The largest candidate gene study on G×L interactions is a meta-analysis which investigated the interaction between 45 CAD loci and smoking in 60,919 cases and 80,243 controls. In this study, a significant interaction was observed between rs7178051, located within ADAMTS7, and smoking [52]. Several studies including up to ~ 6,000 individuals reported interactions between ApoE and smoking as well [53,54,55]. However, larger meta-analyses did not find support for this conclusion [52, 56]. This stresses the need for large sample sizes in and replication of candidate gene studies investigating G×L interactions [57]. Many other candidate gene studies tested the interaction between CAD genes and lifestyle risk factors, including smoking [58,59,60,61,62,63,64,65], alcohol intake [62, 65, 66], diet [67,68,69], and physical activity [69]. However, these results should be interpreted with caution as sample sizes were small and results were not replicated in independent larger studies.

Future Perspectives

Only recently, studies with sufficient sample sizes have emerged and reported robust G×L interactions. Although the effect sizes are small and might add little to the explained variance of CAD heritability, they increase our knowledge on complex G×L interplays [15, 16]. This knowledge might be translated to strategies that pinpoint lifestyle risk factors with proven interactions and are therefore of increased interest to modify. Next, in the current era of huge biobanks, several cohorts will be well powered to perform genome-wide interaction analyses on CAD and modifiable risk factors of interest in the years to come.

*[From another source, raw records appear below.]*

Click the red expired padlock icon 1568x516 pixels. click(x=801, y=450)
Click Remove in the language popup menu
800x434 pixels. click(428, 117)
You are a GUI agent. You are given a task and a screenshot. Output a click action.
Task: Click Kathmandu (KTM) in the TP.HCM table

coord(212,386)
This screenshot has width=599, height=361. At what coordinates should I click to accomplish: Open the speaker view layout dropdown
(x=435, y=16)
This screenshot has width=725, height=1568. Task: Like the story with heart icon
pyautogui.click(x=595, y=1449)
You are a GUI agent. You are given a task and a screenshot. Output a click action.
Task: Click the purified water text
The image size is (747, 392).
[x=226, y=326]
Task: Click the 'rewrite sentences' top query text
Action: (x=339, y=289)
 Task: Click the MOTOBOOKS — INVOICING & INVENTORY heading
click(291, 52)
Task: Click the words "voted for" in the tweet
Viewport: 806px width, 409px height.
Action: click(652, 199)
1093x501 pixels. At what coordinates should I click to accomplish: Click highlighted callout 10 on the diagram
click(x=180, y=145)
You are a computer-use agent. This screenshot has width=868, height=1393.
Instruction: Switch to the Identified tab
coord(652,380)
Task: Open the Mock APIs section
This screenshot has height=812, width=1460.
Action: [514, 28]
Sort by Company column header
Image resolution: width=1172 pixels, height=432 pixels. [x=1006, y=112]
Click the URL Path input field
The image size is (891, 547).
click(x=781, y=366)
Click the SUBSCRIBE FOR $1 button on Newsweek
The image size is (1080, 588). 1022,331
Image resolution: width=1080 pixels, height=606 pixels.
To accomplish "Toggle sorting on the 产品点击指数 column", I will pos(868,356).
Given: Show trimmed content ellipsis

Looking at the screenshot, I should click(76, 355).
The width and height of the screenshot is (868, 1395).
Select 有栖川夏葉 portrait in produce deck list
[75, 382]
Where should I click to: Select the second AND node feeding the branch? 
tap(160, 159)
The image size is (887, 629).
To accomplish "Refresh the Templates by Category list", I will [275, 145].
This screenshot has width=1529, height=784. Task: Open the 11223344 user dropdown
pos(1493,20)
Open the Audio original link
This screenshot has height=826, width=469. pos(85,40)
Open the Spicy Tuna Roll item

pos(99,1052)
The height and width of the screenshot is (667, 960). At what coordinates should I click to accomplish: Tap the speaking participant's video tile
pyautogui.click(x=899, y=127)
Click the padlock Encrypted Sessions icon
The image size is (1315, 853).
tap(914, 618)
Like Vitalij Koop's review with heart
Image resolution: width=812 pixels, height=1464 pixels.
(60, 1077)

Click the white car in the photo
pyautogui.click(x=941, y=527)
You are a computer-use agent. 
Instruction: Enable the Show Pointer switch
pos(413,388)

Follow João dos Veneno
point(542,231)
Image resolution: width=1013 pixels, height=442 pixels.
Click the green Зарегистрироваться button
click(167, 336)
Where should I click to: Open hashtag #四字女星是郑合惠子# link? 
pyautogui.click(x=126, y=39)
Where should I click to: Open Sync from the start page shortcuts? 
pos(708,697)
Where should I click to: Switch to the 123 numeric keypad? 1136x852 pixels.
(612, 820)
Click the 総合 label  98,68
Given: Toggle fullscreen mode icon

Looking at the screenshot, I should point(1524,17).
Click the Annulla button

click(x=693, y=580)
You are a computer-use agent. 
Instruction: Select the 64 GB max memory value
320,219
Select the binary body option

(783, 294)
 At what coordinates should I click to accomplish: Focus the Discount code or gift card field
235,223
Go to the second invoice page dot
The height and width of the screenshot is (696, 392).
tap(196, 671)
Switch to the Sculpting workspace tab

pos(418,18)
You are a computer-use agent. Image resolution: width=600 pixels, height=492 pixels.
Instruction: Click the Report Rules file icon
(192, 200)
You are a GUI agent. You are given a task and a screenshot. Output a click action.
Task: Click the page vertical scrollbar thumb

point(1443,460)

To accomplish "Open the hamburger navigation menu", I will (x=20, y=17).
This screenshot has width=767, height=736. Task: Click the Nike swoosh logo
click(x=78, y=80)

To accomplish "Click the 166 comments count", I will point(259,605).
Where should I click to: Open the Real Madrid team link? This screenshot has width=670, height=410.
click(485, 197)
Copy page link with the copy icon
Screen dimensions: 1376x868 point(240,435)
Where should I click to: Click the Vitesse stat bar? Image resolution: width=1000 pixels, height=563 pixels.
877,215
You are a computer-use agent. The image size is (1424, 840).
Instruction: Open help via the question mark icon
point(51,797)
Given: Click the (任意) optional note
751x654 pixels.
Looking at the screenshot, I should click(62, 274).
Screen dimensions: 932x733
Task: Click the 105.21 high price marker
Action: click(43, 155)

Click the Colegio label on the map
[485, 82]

In line with most GWAS’s, the GWAS’s on CAD included only or mostly white Europeans in order to reduce heterogeneity [70]. Logistic, systemic, or historical factors that make it easier to perform genetic studies in Europeans play a role as well [70]. As a consequence, little attention has been paid to genetic variants in other populations. Variants associated with G×L interactions may have different effects in non-Europeans, reducing its broader applicability in the clinic. As long as there is a lack of well-powered cohorts in other ethnicities, candidate gene studies offer an excellent approach to validate genes known to interact with lifestyle risk factors [71].


In this review, we summarized current knowledge on the genetics of CAD, lifestyle factors, and the genetics of lifestyle factors associated with CAD. We focused on the interplay of genetics and lifestyle, especially the effect modifications as determined by G×L interaction studies. The majority of G×L interaction studies are small-scale candidate gene studies, lacking replication and therefore providing spurious results. Only few studies are robust in number and analysis strategy. These studies provide evidence of the existence of G×L interactions. Current data suggest that genetics and G×L interactions contribute little to the overall risk prediction for CAD next to lifestyle and other phenotypic risk factors. However, well-powered G×L interactions studies are important as they contribute to our understanding of disease pathophysiology and may provide insights into improving interventions or personalized recommendations.